Despite gains in board diversity representation over the past two years, about a third of diverse directors still say they encounter challenges in having their voices heard during board discussions, according to a recent KPMG study. The report, which surveyed 111 directors in the US and over 700 directors globally, found the following was true in the US:

  • Although almost 60% of directors said they are not concerned at all that a lack of diverse views in the boardroom hampers performance, almost all said that they view board diversity (both composition and thinking) as relevant to the company’s consideration of its role in society.

  • Meanwhile, about a third of diverse directors said they still face challenges, such as other board members dominating the discussion (22%), discounting their opinions (12%) failing to encourage all voices be heard (10%) or even taking credit for their insights (9%).

  • Interestingly, about 30% of directors still claim that lack of qualified diverse board candidates is the primary impediment to board diversity. Since 42% of directors also said that C-suite experience is the most important criterion when recruiting new board members, there seems to be a gap – if C-suite experience is required, then the pool of qualified diverse candidates will be smaller than it could otherwise be. As many companies have learned, reaching outside the C-suite can broaden the candidate pool and bring in talented directors that might otherwise have been excluded.

    • More than half of directors rated HR experience as #2 or #3 on the list, reflecting increased demand for board members who understand human capital concerns.

The report also includes an appendix of global results which have some interesting findings.

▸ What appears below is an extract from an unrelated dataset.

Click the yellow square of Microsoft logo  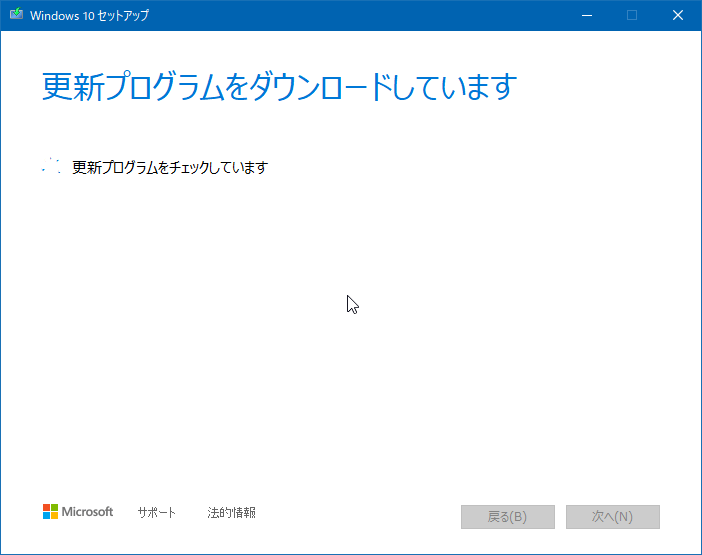pos(54,516)
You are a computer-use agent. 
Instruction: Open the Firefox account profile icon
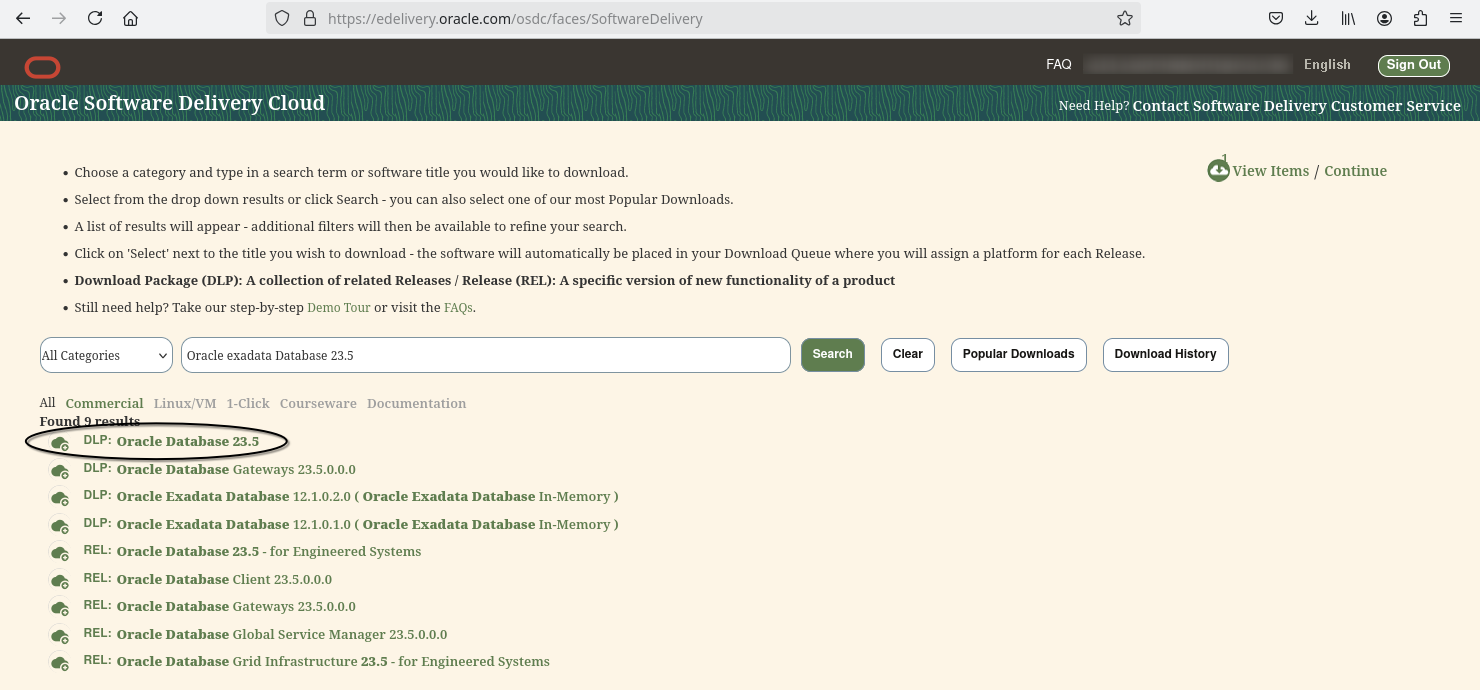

For example, directors in the UK are much more likely to say that boards lack diversity because of lack of qualified candidates, and less likely to agree that it’s because the CEO/board recruit from a narrow social and business circle. However, UK directors are also the most likely (85%) to say that constructive criticism is encouraged or that directors freely question the information presented to the board, highlighting cultural differences that may come into play when you are dealing with a board outside the US.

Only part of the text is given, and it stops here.